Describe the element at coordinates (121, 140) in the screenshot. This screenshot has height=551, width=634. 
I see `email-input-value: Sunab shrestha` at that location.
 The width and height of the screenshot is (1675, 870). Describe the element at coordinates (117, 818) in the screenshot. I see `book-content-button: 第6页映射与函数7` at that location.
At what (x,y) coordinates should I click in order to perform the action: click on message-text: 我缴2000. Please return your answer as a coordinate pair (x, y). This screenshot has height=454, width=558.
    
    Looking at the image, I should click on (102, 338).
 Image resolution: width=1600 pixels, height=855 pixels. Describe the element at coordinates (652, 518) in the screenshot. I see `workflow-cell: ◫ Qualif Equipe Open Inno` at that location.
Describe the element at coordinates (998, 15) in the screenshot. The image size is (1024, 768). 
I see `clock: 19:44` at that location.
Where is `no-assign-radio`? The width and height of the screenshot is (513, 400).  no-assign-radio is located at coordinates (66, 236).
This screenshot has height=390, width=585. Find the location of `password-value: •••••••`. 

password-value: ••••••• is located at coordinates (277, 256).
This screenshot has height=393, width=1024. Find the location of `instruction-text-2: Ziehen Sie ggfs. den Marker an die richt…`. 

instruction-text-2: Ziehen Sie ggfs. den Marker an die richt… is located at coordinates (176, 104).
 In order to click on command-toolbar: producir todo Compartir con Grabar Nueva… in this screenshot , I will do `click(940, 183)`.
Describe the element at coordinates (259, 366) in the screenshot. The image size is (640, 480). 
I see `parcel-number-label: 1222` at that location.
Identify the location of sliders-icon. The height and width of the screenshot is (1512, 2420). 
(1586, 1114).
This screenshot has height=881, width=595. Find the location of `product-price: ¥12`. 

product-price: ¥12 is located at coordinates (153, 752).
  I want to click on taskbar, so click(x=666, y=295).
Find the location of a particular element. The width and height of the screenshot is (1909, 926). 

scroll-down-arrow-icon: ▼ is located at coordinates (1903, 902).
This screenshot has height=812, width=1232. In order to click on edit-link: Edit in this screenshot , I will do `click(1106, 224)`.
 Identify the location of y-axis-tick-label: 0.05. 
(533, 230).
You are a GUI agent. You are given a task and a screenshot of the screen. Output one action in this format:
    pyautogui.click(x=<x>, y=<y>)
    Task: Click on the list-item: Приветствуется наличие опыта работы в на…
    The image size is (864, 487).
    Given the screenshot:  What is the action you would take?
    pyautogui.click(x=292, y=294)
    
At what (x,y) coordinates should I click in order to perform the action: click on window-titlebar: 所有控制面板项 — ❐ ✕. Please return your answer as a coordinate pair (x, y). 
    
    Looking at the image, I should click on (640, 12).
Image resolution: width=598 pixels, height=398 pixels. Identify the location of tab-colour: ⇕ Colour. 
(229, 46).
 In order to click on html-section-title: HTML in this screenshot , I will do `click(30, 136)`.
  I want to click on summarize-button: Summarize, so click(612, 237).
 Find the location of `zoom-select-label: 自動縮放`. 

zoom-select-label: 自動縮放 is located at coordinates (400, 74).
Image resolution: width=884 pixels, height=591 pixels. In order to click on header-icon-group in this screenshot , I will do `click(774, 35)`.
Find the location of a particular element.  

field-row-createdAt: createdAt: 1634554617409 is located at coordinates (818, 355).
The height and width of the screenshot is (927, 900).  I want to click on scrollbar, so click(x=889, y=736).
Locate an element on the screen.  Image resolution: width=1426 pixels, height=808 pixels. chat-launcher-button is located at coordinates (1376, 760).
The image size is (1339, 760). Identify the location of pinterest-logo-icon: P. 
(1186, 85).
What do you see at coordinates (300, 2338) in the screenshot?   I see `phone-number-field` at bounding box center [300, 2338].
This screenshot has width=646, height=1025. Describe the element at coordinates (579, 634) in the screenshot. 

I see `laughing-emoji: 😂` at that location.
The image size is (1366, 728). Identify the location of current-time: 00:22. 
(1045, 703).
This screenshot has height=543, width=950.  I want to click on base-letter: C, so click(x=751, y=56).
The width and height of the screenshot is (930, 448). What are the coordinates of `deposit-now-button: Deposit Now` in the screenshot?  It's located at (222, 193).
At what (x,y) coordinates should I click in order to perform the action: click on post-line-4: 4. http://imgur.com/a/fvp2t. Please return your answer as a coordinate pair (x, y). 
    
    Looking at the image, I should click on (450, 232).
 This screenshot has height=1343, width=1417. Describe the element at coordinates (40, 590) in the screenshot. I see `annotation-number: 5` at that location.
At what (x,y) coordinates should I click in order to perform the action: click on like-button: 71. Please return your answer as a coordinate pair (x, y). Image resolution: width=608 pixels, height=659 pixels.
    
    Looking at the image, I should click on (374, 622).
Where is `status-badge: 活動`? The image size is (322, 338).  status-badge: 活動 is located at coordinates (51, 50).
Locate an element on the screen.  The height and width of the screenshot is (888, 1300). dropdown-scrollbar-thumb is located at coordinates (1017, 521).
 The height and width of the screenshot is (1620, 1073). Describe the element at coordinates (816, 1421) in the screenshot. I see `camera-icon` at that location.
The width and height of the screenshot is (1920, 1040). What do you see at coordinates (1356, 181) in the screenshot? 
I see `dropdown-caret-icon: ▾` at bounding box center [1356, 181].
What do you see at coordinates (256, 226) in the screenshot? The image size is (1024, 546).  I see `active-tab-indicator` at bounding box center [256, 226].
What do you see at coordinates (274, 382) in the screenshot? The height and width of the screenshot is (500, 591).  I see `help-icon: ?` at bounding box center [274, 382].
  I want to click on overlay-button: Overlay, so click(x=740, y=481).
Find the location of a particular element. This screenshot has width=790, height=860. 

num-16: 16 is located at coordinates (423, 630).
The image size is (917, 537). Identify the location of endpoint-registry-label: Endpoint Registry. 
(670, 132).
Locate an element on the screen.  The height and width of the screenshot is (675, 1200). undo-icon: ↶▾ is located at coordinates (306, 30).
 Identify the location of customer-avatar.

_THE TASK_
Format the listing above as a JSON array of strings, with one string for each line and the blank lines omitted.

_TASK RESULT_
[
  "Describe the element at coordinates (121, 140) in the screenshot. This screenshot has height=551, width=634. ",
  "I see `email-input-value: Sunab shrestha` at that location.",
  " The width and height of the screenshot is (1675, 870). Describe the element at coordinates (117, 818) in the screenshot. I see `book-content-button: 第6页映射与函数7` at that location.",
  "At what (x,y) coordinates should I click in order to perform the action: click on message-text: 我缴2000. Please return your answer as a coordinate pair (x, y). This screenshot has height=454, width=558.",
  "    Looking at the image, I should click on (102, 338).",
  " Image resolution: width=1600 pixels, height=855 pixels. Describe the element at coordinates (652, 518) in the screenshot. I see `workflow-cell: ◫ Qualif Equipe Open Inno` at that location.",
  "Describe the element at coordinates (998, 15) in the screenshot. The image size is (1024, 768). ",
  "I see `clock: 19:44` at that location.",
  "Where is `no-assign-radio`? The width and height of the screenshot is (513, 400).  no-assign-radio is located at coordinates (66, 236).",
  "This screenshot has height=390, width=585. Find the location of `password-value: •••••••`. ",
  "password-value: ••••••• is located at coordinates (277, 256).",
  "This screenshot has height=393, width=1024. Find the location of `instruction-text-2: Ziehen Sie ggfs. den Marker an die richt…`. ",
  "instruction-text-2: Ziehen Sie ggfs. den Marker an die richt… is located at coordinates (176, 104).",
  " In order to click on command-toolbar: producir todo Compartir con Grabar Nueva… in this screenshot , I will do `click(940, 183)`.",
  "Describe the element at coordinates (259, 366) in the screenshot. The image size is (640, 480). ",
  "I see `parcel-number-label: 1222` at that location.",
  "Identify the location of sliders-icon. The height and width of the screenshot is (1512, 2420). ",
  "(1586, 1114).",
  "This screenshot has height=881, width=595. Find the location of `product-price: ¥12`. ",
  "product-price: ¥12 is located at coordinates (153, 752).",
  "  I want to click on taskbar, so click(x=666, y=295).",
  "Find the location of a particular element. The width and height of the screenshot is (1909, 926). ",
  "scroll-down-arrow-icon: ▼ is located at coordinates (1903, 902).",
  "This screenshot has height=812, width=1232. In order to click on edit-link: Edit in this screenshot , I will do `click(1106, 224)`.",
  " Identify the location of y-axis-tick-label: 0.05. ",
  "(533, 230).",
  "You are a GUI agent. You are given a task and a screenshot of the screen. Output one action in this format:",
  "    pyautogui.click(x=<x>, y=<y>)",
  "    Task: Click on the list-item: Приветствуется наличие опыта работы в на…",
  "    The image size is (864, 487).",
  "    Given the screenshot:  What is the action you would take?",
  "    pyautogui.click(x=292, y=294)",
  "At what (x,y) coordinates should I click in order to perform the action: click on window-titlebar: 所有控制面板项 — ❐ ✕. Please return your answer as a coordinate pair (x, y). ",
  "    Looking at the image, I should click on (640, 12).",
  "Image resolution: width=598 pixels, height=398 pixels. Identify the location of tab-colour: ⇕ Colour. ",
  "(229, 46).",
  " In order to click on html-section-title: HTML in this screenshot , I will do `click(30, 136)`.",
  "  I want to click on summarize-button: Summarize, so click(612, 237).",
  " Find the location of `zoom-select-label: 自動縮放`. ",
  "zoom-select-label: 自動縮放 is located at coordinates (400, 74).",
  "Image resolution: width=884 pixels, height=591 pixels. In order to click on header-icon-group in this screenshot , I will do `click(774, 35)`.",
  "Find the location of a particular element.  ",
  "field-row-createdAt: createdAt: 1634554617409 is located at coordinates (818, 355).",
  "The height and width of the screenshot is (927, 900).  I want to click on scrollbar, so click(x=889, y=736).",
  "Locate an element on the screen.  Image resolution: width=1426 pixels, height=808 pixels. chat-launcher-button is located at coordinates (1376, 760).",
  "The image size is (1339, 760). Identify the location of pinterest-logo-icon: P. ",
  "(1186, 85).",
  "What do you see at coordinates (300, 2338) in the screenshot?   I see `phone-number-field` at bounding box center [300, 2338].",
  "This screenshot has width=646, height=1025. Describe the element at coordinates (579, 634) in the screenshot. ",
  "I see `laughing-emoji: 😂` at that location.",
  "The image size is (1366, 728). Identify the location of current-time: 00:22. ",
  "(1045, 703).",
  "This screenshot has height=543, width=950.  I want to click on base-letter: C, so click(x=751, y=56).",
  "The width and height of the screenshot is (930, 448). What are the coordinates of `deposit-now-button: Deposit Now` in the screenshot?  It's located at (222, 193).",
  "At what (x,y) coordinates should I click in order to perform the action: click on post-line-4: 4. http://imgur.com/a/fvp2t. Please return your answer as a coordinate pair (x, y). ",
  "    Looking at the image, I should click on (450, 232).",
  " This screenshot has height=1343, width=1417. Describe the element at coordinates (40, 590) in the screenshot. I see `annotation-number: 5` at that location.",
  "At what (x,y) coordinates should I click in order to perform the action: click on like-button: 71. Please return your answer as a coordinate pair (x, y). Image resolution: width=608 pixels, height=659 pixels.",
  "    Looking at the image, I should click on (374, 622).",
  "Where is `status-badge: 活動`? The image size is (322, 338).  status-badge: 活動 is located at coordinates (51, 50).",
  "Locate an element on the screen.  The height and width of the screenshot is (888, 1300). dropdown-scrollbar-thumb is located at coordinates (1017, 521).",
  " The height and width of the screenshot is (1620, 1073). Describe the element at coordinates (816, 1421) in the screenshot. I see `camera-icon` at that location.",
  "The width and height of the screenshot is (1920, 1040). What do you see at coordinates (1356, 181) in the screenshot? ",
  "I see `dropdown-caret-icon: ▾` at bounding box center [1356, 181].",
  "What do you see at coordinates (256, 226) in the screenshot? The image size is (1024, 546).  I see `active-tab-indicator` at bounding box center [256, 226].",
  "What do you see at coordinates (274, 382) in the screenshot? The height and width of the screenshot is (500, 591).  I see `help-icon: ?` at bounding box center [274, 382].",
  "  I want to click on overlay-button: Overlay, so click(x=740, y=481).",
  "Find the location of a particular element. This screenshot has width=790, height=860. ",
  "num-16: 16 is located at coordinates (423, 630).",
  "The image size is (917, 537). Identify the location of endpoint-registry-label: Endpoint Registry. ",
  "(670, 132).",
  "Locate an element on the screen.  The height and width of the screenshot is (675, 1200). undo-icon: ↶▾ is located at coordinates (306, 30).",
  " Identify the location of customer-avatar."
]